Maja Ruznic

Bosnian artist, Maja Ruznic, creates textile sculptures and paintings of the forgotten individuals of our society. Drawing from her memories of being a refugee at the age of nine years old, Ruznic’s aesthetic is born from her ability to understand and recognize fragile psyches. Ruznic displays these tenuous emotions in her artworks, giving our society a glimpse into the troubled realities that float past us each day. 


Uncovering raw, intricate psyches, Ruznic’s art gives form to the sentiments that we struggle to both understand and define. Her textile sculptures, lovingly named phantoms, aim to embody the political and psychological anxiety in our world. These figures do not always physically reflect the human form. Some have multiple arms or share limbs with another body, which blurs the line between the particular individual who inspired the sculpture and Ruznic’s memories. Visually complex, the beauty of her work radiates from the growth of understanding that the viewer gains from these intricate sculptures. By challenging our conception of beauty, these figures reveal the distressing reality of our world and deepen our moral understanding. 


Along with her textile sculptures, Ruznic works with oil, ink, and watercolor to create abstract paintings. For her, the initial gestural mark on the blank canvas is the most authentic and indicative of her purpose as an artist. Due to the fluidity of her materials, the first mark she will make when starting a piece cannot be edited, and as such, it represents something uncensored. From this opening stain, Ruznic brings out a conversation she overheard, an event she witnessed, or a person she passed by. What unites these subjects is the tension between the colors, which evoke the traumatic spirit of Ruznic’s aesthetic. A keen observer of human fragility, each of Ruznic’s exhibitions focuses on a particular ‘community’ of nameless souls. The drifting stains and smudges in her artwork reflect her dance with misplaced individuals who resonate with her own past experiences. 
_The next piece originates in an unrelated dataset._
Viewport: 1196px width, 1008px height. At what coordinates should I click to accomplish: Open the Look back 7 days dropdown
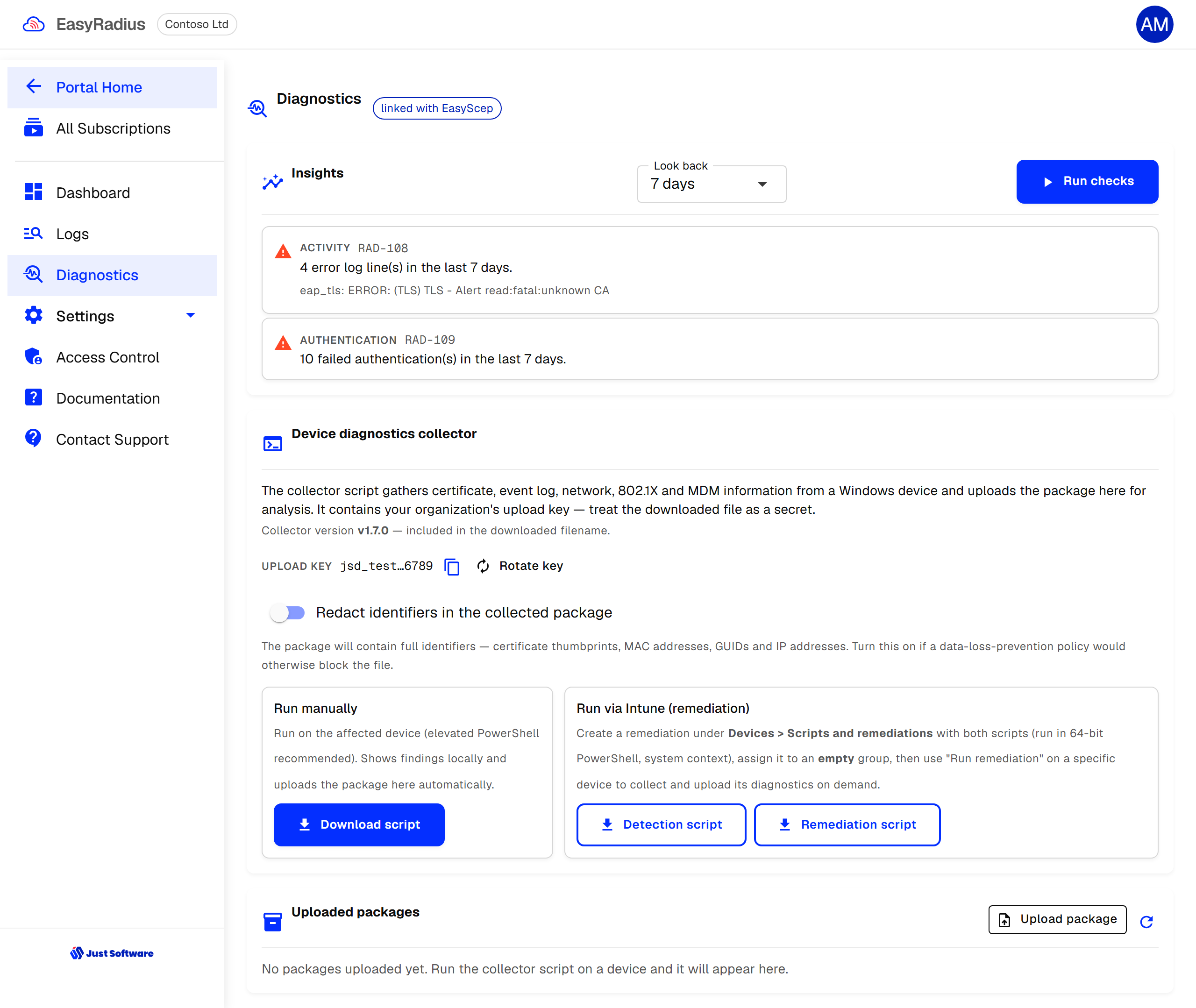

Ruznic was born in Brčko, Bosnia, in 1983. After fleeing her home due to the Bosnian War (1992-1995), both she and her mom wandered Europe until finally making it to San Francisco, California, 1995. She went to school at the University of California, Berkeley, CA, and then earned an MFA from the California College of Arts, San Francisco, CA. She has exhibited nationally as well as internationally at ACME, Los Angeles, CA; Shulamit Nazarian, Los Angeles, CA; Charlie James, Los Angeles, CA; OCHI Gallery, Ketchum, ID; Jack Fischer Gallery in San Francisco, CA; the Torrence Art Museum, Torrance, CA; Roswell Museum of Contemporary Art, Roswell, NW; Conduit Gallery Dallas, TX; BEERS Gallery London, England; Galerie d'Ys, Bruxelles, Belgium and many others. Ruznic’s artwork has also been written about extensively, most notably in ArtMaze MagazineJuxtapozSan Francisco Bay GuardianStudio Visit Magazine, and twice in New American Paintings, including the cover as selected by curator Anne Ellegood.